(Element and text location data)
-=-=-

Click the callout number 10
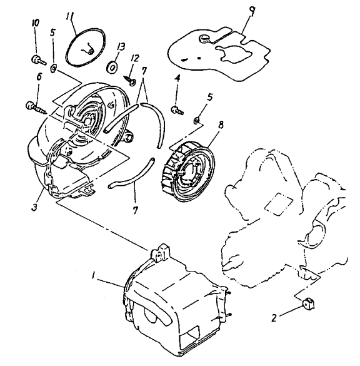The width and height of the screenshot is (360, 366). [36, 23]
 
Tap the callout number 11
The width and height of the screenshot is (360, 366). [70, 16]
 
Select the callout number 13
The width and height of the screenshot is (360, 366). [121, 47]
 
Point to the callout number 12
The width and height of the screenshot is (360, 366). [135, 58]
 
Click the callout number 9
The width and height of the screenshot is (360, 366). [252, 11]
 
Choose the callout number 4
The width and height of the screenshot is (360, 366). [178, 78]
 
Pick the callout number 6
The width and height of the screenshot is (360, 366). [39, 76]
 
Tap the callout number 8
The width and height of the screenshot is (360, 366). [221, 125]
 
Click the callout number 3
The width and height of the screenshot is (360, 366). [34, 207]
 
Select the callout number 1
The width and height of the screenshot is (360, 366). [94, 276]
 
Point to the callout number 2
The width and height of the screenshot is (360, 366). [274, 318]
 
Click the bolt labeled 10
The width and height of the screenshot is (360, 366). [39, 60]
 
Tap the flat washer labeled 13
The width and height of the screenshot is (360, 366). [112, 67]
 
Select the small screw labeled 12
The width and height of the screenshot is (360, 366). [129, 80]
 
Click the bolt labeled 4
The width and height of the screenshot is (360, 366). [178, 110]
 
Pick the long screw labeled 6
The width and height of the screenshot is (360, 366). [36, 108]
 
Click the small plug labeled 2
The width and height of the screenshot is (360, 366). [308, 304]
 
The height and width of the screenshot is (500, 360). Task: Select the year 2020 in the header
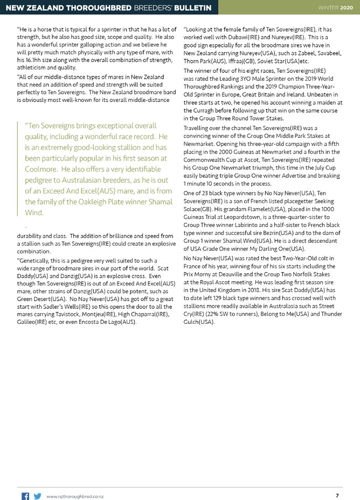tap(347, 6)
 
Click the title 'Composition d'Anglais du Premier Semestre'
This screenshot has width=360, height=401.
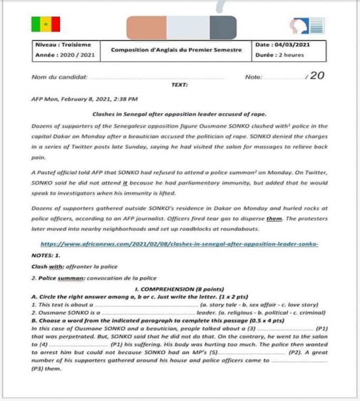coord(176,50)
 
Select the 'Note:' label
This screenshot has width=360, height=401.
coord(254,78)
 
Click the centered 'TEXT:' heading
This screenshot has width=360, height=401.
coord(179,86)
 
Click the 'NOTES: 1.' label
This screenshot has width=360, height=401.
coord(46,256)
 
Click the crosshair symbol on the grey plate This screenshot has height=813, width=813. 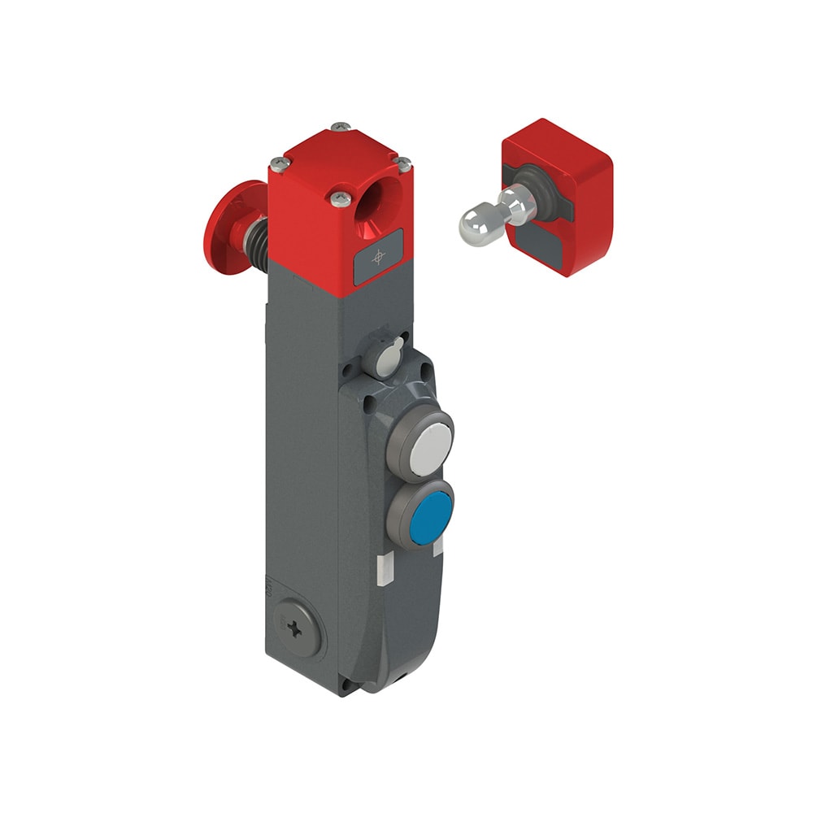coord(378,257)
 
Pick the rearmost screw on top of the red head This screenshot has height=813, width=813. coord(339,126)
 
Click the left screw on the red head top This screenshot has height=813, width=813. coord(280,163)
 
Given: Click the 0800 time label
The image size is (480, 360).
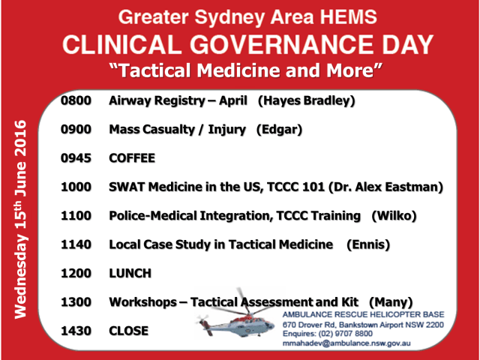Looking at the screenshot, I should pyautogui.click(x=76, y=100).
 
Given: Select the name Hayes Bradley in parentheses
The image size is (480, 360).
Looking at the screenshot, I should pyautogui.click(x=307, y=100).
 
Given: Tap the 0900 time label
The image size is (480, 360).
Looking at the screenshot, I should pyautogui.click(x=76, y=130).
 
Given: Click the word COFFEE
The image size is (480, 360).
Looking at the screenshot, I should pyautogui.click(x=132, y=158).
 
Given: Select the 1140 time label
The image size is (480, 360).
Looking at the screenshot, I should pyautogui.click(x=76, y=244).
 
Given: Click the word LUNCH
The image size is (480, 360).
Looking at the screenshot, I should pyautogui.click(x=130, y=273).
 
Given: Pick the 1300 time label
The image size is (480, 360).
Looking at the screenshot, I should pyautogui.click(x=76, y=302).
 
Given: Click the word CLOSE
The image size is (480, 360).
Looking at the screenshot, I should pyautogui.click(x=129, y=331).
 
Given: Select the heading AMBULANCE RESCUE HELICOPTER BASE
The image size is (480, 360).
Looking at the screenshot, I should pyautogui.click(x=363, y=314).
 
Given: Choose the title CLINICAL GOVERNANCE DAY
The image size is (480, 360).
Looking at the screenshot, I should pyautogui.click(x=247, y=43).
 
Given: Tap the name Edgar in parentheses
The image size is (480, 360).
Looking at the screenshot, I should pyautogui.click(x=279, y=130).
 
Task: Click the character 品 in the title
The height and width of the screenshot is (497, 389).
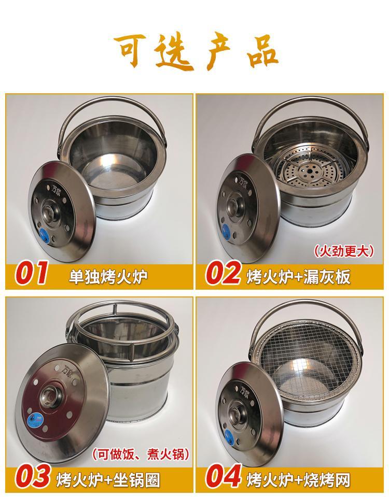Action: [258, 52]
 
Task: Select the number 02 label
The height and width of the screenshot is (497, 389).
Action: [223, 273]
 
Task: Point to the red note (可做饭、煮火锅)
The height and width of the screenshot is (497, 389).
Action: [141, 455]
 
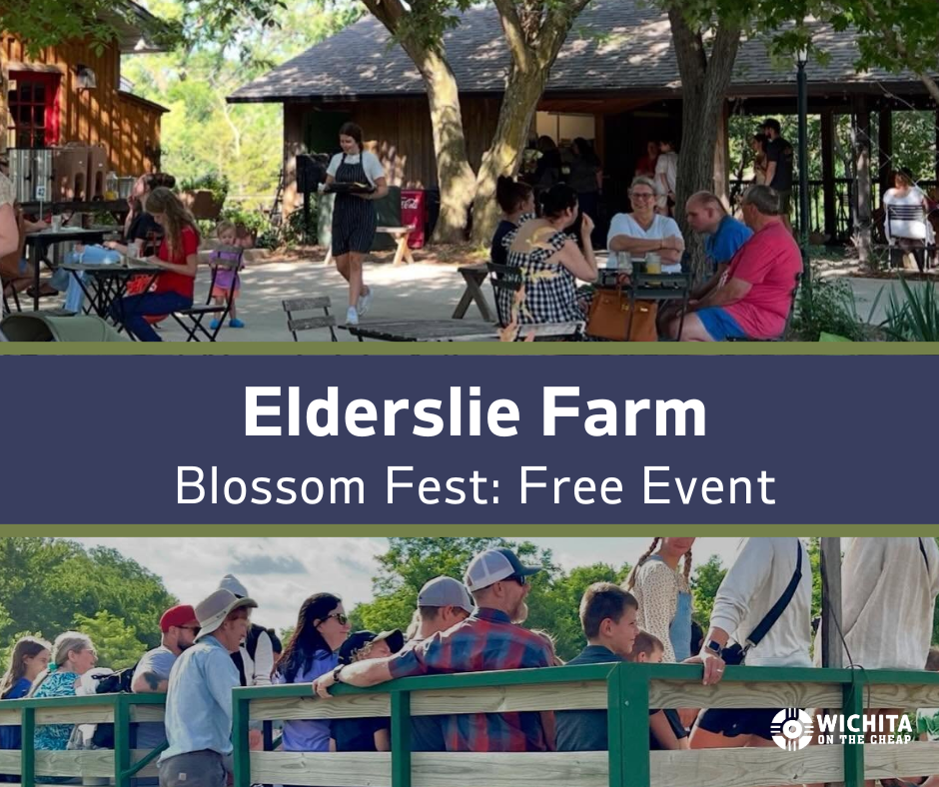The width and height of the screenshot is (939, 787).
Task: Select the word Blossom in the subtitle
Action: [x=270, y=486]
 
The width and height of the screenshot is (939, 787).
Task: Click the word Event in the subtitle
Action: [x=709, y=486]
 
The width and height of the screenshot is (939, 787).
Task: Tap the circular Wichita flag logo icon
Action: [x=792, y=729]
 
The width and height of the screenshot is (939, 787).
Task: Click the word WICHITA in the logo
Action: [x=864, y=723]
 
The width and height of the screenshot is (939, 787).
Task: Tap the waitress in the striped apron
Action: [x=354, y=223]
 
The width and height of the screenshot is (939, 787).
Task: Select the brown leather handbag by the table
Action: [x=621, y=315]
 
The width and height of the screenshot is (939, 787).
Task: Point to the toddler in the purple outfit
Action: [x=227, y=275]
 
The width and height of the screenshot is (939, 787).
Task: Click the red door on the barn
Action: [x=34, y=109]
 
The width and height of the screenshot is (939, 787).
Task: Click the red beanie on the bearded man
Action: [x=178, y=617]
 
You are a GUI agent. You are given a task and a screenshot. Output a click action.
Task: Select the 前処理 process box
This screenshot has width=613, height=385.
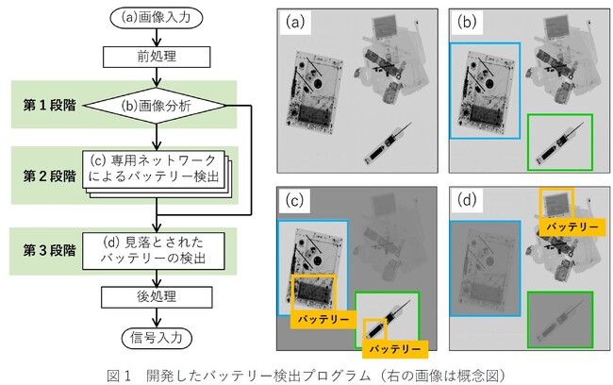(x=165, y=56)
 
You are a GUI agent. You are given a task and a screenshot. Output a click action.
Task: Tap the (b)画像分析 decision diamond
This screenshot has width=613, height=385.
(x=165, y=106)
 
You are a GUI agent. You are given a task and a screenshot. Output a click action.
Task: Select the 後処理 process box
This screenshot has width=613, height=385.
(x=165, y=295)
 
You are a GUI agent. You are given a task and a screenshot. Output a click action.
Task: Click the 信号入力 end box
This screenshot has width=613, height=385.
(x=165, y=336)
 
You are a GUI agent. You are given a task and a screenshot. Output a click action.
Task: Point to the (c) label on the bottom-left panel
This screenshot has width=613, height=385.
(x=295, y=200)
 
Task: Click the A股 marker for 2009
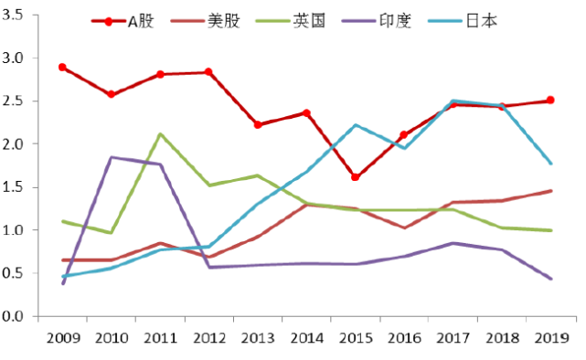pos(62,67)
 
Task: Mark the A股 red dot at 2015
pos(355,177)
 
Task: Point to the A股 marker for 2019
pos(550,101)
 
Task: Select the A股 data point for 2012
pos(208,72)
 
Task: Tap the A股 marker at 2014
pos(306,113)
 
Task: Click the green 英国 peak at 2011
pos(160,134)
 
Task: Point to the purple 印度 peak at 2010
pos(112,157)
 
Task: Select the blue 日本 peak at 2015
pos(355,125)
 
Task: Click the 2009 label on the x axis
pos(62,337)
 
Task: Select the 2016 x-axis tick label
pos(404,337)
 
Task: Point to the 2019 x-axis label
pos(550,337)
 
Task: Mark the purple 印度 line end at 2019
pos(550,279)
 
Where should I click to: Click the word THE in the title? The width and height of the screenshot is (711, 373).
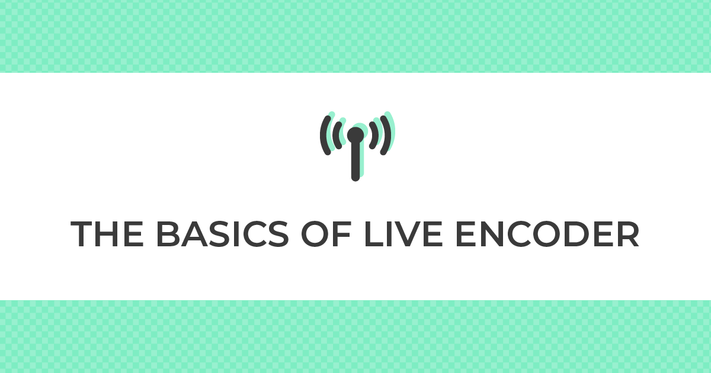tap(107, 234)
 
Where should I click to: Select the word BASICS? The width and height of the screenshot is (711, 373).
tap(223, 234)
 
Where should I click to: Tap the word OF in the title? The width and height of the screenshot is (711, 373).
tap(326, 234)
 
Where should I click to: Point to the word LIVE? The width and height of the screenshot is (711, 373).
tap(403, 234)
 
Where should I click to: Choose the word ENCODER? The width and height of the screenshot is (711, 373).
tap(547, 234)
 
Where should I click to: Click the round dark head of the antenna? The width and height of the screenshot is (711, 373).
tap(356, 136)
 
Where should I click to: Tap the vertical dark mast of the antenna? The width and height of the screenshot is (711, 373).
tap(356, 162)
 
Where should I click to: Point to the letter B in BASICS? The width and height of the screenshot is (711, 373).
tap(168, 234)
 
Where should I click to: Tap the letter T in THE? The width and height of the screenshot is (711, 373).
tap(81, 234)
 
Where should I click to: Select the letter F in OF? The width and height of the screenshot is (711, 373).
tap(342, 234)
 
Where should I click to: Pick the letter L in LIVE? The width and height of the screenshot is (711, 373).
tap(374, 234)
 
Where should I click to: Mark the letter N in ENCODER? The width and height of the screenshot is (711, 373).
tap(491, 234)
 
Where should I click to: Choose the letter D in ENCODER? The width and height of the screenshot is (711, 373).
tap(576, 234)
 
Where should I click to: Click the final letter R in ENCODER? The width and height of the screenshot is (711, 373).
tap(628, 234)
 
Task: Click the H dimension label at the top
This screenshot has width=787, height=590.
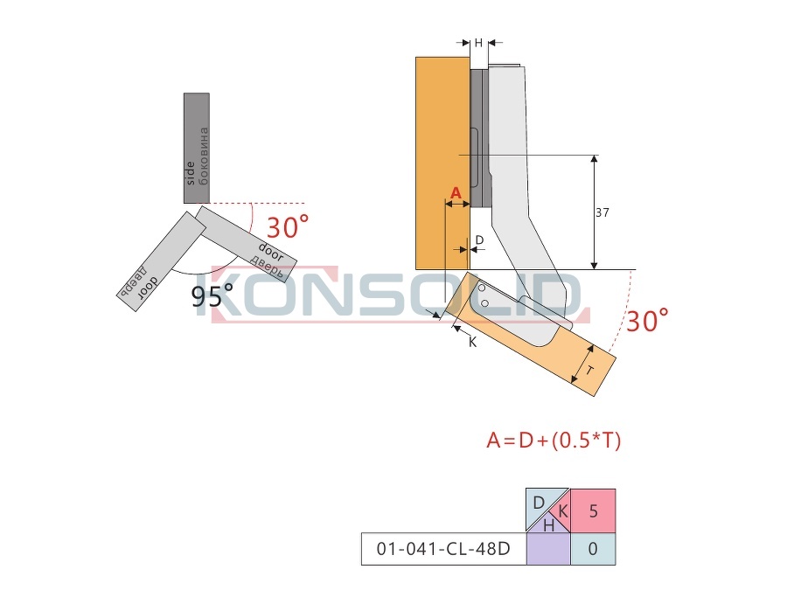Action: (478, 43)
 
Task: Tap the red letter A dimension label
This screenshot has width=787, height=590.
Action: (456, 192)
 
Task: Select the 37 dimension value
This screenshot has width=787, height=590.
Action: (602, 212)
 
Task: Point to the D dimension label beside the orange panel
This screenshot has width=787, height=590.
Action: (479, 240)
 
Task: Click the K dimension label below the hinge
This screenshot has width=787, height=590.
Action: (472, 342)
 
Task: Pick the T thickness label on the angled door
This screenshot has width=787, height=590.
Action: (590, 371)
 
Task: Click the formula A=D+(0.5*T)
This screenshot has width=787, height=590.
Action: (554, 441)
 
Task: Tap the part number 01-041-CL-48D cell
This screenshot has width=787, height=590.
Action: (443, 548)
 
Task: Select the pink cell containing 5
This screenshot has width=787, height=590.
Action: (593, 510)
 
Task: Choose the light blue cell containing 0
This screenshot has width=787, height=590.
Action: (593, 549)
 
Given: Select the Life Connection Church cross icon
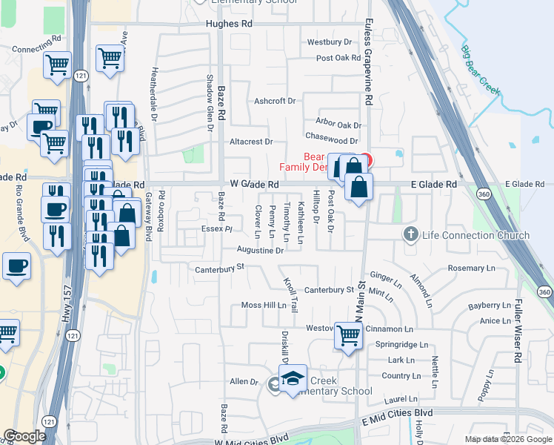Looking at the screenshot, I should (x=410, y=235).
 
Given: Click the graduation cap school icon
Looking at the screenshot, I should (x=293, y=379).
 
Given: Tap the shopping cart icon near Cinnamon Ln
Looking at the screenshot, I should (x=348, y=335).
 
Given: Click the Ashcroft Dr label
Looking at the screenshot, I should (x=275, y=101).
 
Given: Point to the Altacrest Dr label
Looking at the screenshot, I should (x=251, y=141).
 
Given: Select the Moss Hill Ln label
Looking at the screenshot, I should (x=264, y=306).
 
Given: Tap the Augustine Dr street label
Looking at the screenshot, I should (x=261, y=251).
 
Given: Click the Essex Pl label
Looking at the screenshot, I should (x=218, y=229).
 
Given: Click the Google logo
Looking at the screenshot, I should (x=24, y=436).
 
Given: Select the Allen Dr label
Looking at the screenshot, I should (x=243, y=381).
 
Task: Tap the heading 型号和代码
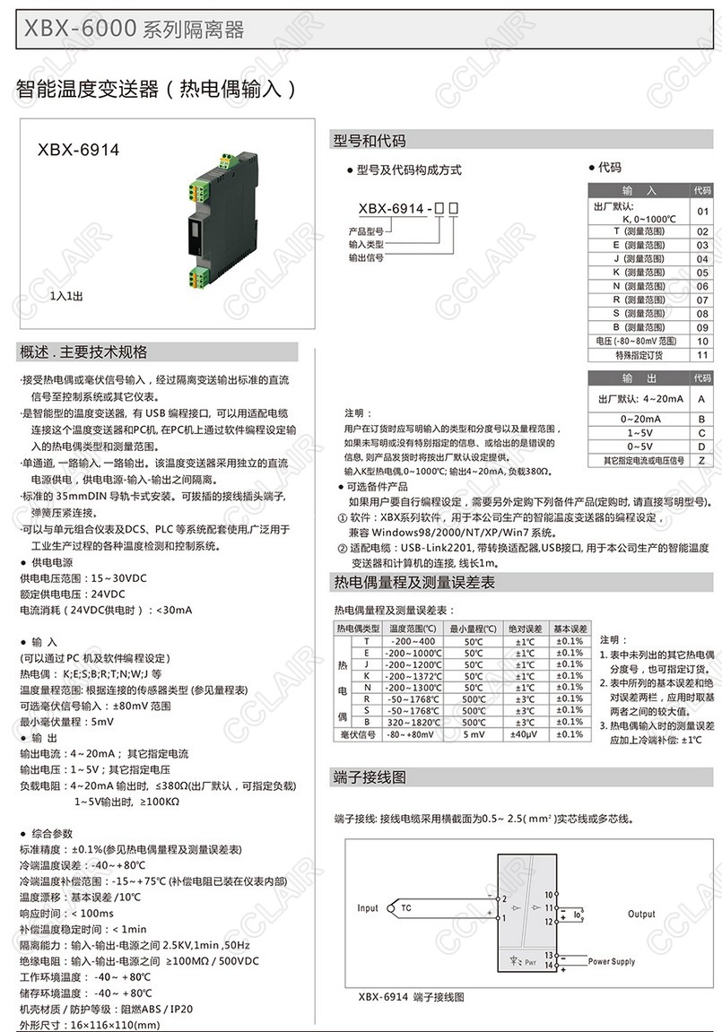coord(370,141)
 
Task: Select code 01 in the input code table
coord(702,212)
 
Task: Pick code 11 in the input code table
coord(702,355)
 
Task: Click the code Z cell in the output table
coord(702,460)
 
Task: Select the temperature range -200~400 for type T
coord(413,641)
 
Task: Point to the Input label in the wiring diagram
coord(368,908)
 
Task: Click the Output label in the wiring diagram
coord(641,915)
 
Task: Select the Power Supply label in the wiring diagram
coord(612,962)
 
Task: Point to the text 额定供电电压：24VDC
coord(73,594)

-=-=-

-- OBJECTIVE --
Pull out every line of the material above that contains the string "marker", treating uppercase and lowercase as different.

-- RESULT OF THIS EXERCISE --
Task: Click the A股 marker for 2009
Task: Point to the A股 marker for 2019
Task: Tap the A股 marker at 2014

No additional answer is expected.